Guide
Tools and Procedure set up
NPO 2-4-6-8 Rule for Sedation:
Clear liquids 2 hrs prior
Breast milk 4 hrs prior
Formula 6 hrs prior
Solids 8 hrs prior
Maintenance Fluids:
1-10 kg - 4 mL/kg/hr for 100 mL/kg/day
11-20 kg - 2 mL/kg/hr for 50 mL/kg/day
>20 kg - 1 mL/kg/hr for 20 mL/kg/day
Hypovolemic shock bolus: 20 mL/kg
Anesthetize Creatively:
Some practices use anesthesia for all pediatric cases and can sometimes give some sedation prior to IV access.
EMLA cream on site 30 or 60 min prior to IV or access.
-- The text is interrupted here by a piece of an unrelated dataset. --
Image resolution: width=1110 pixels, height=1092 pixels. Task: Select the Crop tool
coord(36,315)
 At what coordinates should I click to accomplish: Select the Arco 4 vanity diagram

Lidocaine dose limit 5 mg/kg (without epinephrine) and 7 mg/kg (with epinephrine).
Buffer 1 mL NaHCO2 to 9 mL lidocaine to decrease burning sensation.
Use Contrast Sparingly - risk of AKI rises significantly >5 mL/kg/SCr
Limit: 4-5 mL/kg (neonate) or 6-8 mL/kg (children)
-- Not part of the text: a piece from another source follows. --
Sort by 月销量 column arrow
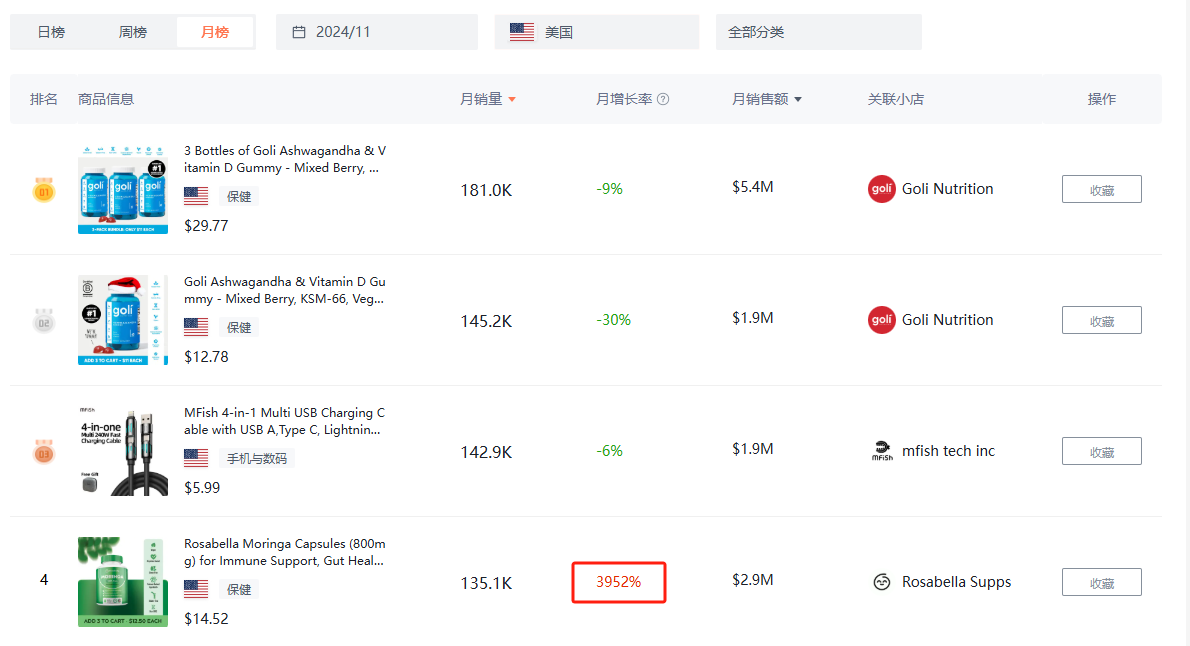 pos(512,100)
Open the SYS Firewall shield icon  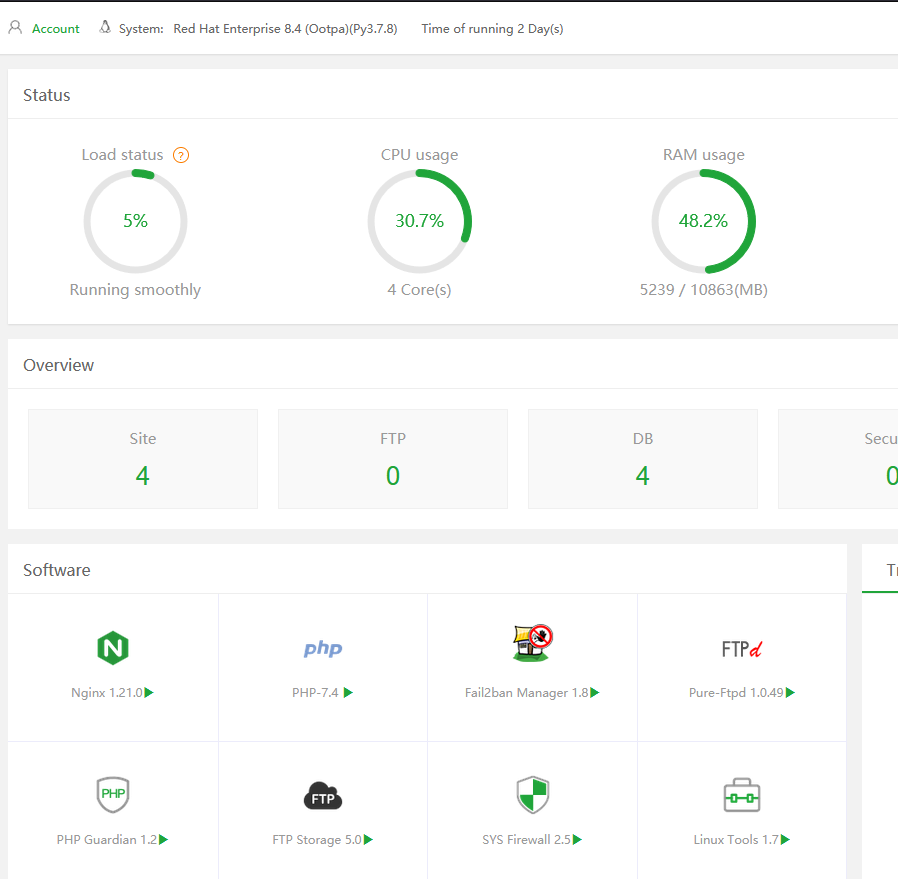(532, 795)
Set out max amount of contrast at beginning of procedure.
Call out and track contrast given intraoperatively.
Dilute contrast as standard. Full strength is rarely needed.
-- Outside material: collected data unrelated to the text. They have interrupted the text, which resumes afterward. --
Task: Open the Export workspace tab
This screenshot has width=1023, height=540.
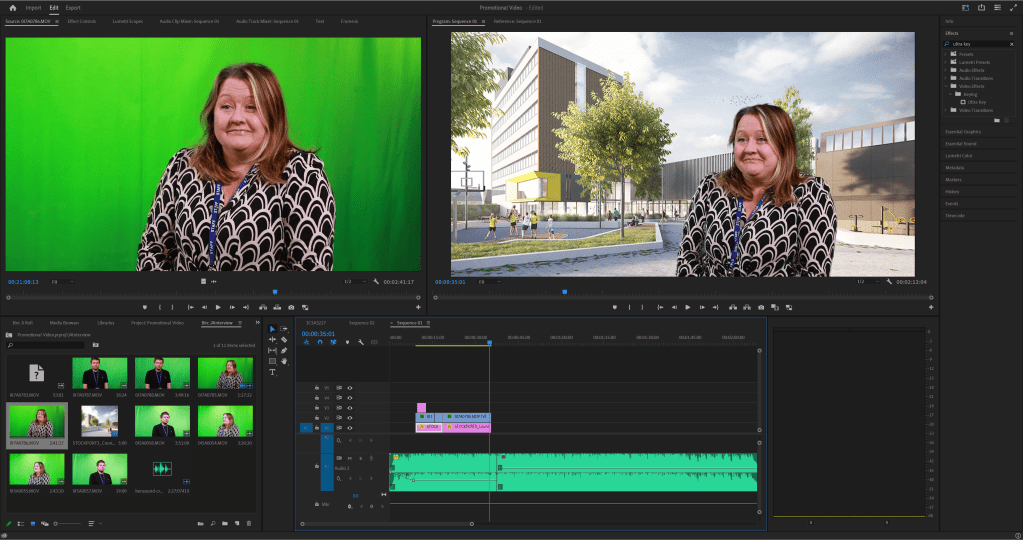Action: click(x=73, y=7)
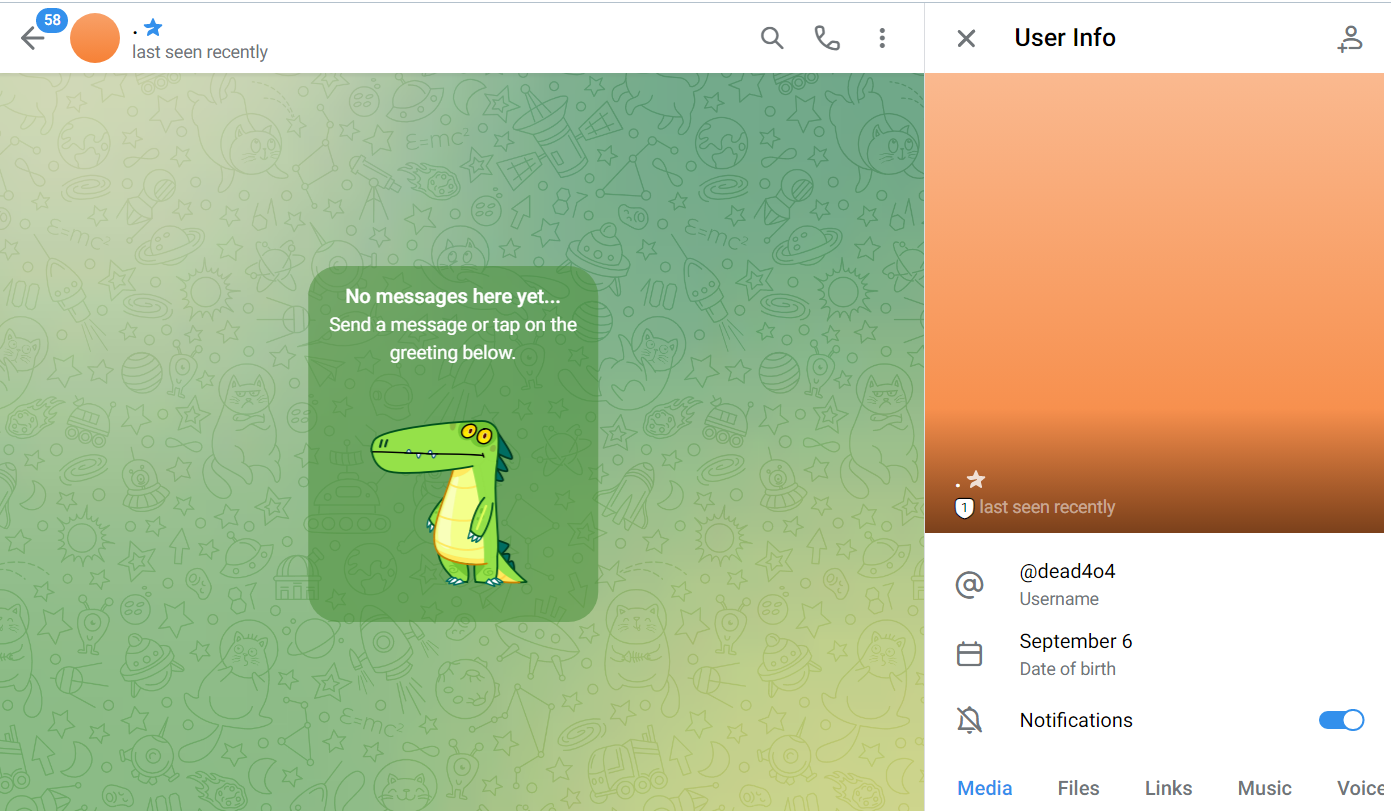Tap the crocodile greeting sticker
Screen dimensions: 1391x811
pyautogui.click(x=452, y=502)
Rough Estimate for Angiography Rates - take adult numbers, divide by percentage of kid weight, and add 1 to the rate
Often only hand runs
Need to heparinize (75-100 U/kg) for patients <15 kg due to risk of catheter associated thrombosis
Be Mindful of Fluid Shifts:
Children are more sensitive for fluid shifts in terms of blood loss, flushes, and paracentesis.
Blood volume is ~100 mL/kg preterm, 80 mL/kg term, 70 mL/kg infant, 65 mL/kg children.
Limited fluid to 10% blood volume.
Heparin Dosing:
Generally 50-100 U/kg bolus but many suggest staying closer to 100 U/kg as the majority of access complications involve thrombosis
tPA won’t work as well in neonates:
~50% less plasminogen
May need FFP for effective thrombolysis
Procedures
Biopsies
Err on getting more tissue for trials.
Wilms like HCC has classic imaging findings and often doesn’t need biopsy. Also any biopsy upstages it to stage 3.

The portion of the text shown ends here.